Dataset items
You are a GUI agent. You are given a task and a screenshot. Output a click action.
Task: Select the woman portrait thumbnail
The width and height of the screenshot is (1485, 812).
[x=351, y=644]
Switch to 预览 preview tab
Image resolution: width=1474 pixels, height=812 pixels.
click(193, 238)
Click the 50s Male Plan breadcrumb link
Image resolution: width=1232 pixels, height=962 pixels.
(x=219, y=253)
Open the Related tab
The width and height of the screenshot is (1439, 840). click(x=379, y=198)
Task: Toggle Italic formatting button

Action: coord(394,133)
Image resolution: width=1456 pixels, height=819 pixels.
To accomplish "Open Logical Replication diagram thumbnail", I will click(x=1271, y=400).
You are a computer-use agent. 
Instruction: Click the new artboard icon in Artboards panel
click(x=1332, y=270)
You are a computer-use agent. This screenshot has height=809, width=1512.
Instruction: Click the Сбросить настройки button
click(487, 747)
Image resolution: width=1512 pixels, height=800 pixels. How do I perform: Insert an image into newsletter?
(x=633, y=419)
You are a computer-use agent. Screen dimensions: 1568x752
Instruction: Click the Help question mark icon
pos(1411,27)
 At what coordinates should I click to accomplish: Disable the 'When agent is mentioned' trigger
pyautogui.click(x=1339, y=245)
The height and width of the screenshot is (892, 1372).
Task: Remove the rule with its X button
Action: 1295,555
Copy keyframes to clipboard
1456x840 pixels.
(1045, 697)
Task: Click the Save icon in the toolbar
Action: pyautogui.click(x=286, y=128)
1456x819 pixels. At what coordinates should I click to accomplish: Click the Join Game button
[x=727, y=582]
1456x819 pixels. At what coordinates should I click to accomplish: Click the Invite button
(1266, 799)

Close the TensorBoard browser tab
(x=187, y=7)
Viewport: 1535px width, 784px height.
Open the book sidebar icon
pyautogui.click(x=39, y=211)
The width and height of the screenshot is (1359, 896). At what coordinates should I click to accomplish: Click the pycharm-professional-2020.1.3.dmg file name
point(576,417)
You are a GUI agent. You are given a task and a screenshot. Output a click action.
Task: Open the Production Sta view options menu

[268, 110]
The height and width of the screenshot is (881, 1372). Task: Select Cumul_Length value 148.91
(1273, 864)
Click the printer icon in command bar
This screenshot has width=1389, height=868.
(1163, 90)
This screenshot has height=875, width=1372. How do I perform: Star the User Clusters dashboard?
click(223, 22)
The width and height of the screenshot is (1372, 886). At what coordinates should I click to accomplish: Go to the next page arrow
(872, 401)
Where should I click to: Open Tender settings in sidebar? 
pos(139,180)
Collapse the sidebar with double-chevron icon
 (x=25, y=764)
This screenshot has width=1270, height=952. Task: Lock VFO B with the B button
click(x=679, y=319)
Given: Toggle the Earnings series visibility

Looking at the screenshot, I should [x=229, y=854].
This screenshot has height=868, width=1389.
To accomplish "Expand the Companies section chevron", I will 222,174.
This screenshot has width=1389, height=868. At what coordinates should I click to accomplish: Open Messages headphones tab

--- PROMPT ---
Produce a verbatim copy of each record above.

--- SOLUTION TO THIS TASK ---
You are a GUI agent. You are given a task and a screenshot. Output a click action.
Task: Select the woman portrait thumbnail
The width and height of the screenshot is (1485, 812).
[x=351, y=644]
Switch to 预览 preview tab
Image resolution: width=1474 pixels, height=812 pixels.
click(193, 238)
Click the 50s Male Plan breadcrumb link
Image resolution: width=1232 pixels, height=962 pixels.
(x=219, y=253)
Open the Related tab
The width and height of the screenshot is (1439, 840). click(x=379, y=198)
Task: Toggle Italic formatting button

Action: coord(394,133)
Image resolution: width=1456 pixels, height=819 pixels.
To accomplish "Open Logical Replication diagram thumbnail", I will click(x=1271, y=400).
You are a computer-use agent. 
Instruction: Click the new artboard icon in Artboards panel
click(x=1332, y=270)
You are a computer-use agent. This screenshot has height=809, width=1512.
Instruction: Click the Сбросить настройки button
click(487, 747)
Image resolution: width=1512 pixels, height=800 pixels. How do I perform: Insert an image into newsletter?
(x=633, y=419)
You are a computer-use agent. Screen dimensions: 1568x752
Instruction: Click the Help question mark icon
pos(1411,27)
 At what coordinates should I click to accomplish: Disable the 'When agent is mentioned' trigger
pyautogui.click(x=1339, y=245)
The height and width of the screenshot is (892, 1372).
Task: Remove the rule with its X button
Action: 1295,555
Copy keyframes to clipboard
1456x840 pixels.
(1045, 697)
Task: Click the Save icon in the toolbar
Action: pyautogui.click(x=286, y=128)
1456x819 pixels. At what coordinates should I click to accomplish: Click the Join Game button
[x=727, y=582]
1456x819 pixels. At what coordinates should I click to accomplish: Click the Invite button
(1266, 799)

Close the TensorBoard browser tab
(x=187, y=7)
Viewport: 1535px width, 784px height.
Open the book sidebar icon
pyautogui.click(x=39, y=211)
The width and height of the screenshot is (1359, 896). At what coordinates should I click to accomplish: Click the pycharm-professional-2020.1.3.dmg file name
point(576,417)
You are a GUI agent. You are given a task and a screenshot. Output a click action.
Task: Open the Production Sta view options menu

[268, 110]
The height and width of the screenshot is (881, 1372). Task: Select Cumul_Length value 148.91
(1273, 864)
Click the printer icon in command bar
This screenshot has width=1389, height=868.
(1163, 90)
This screenshot has height=875, width=1372. How do I perform: Star the User Clusters dashboard?
click(223, 22)
The width and height of the screenshot is (1372, 886). At what coordinates should I click to accomplish: Go to the next page arrow
(872, 401)
Where should I click to: Open Tender settings in sidebar? 
pos(139,180)
Collapse the sidebar with double-chevron icon
 (x=25, y=764)
This screenshot has width=1270, height=952. Task: Lock VFO B with the B button
click(x=679, y=319)
Given: Toggle the Earnings series visibility

Looking at the screenshot, I should [x=229, y=854].
This screenshot has height=868, width=1389.
To accomplish "Expand the Companies section chevron", I will 222,174.
This screenshot has width=1389, height=868. At what coordinates should I click to accomplish: Open Messages headphones tab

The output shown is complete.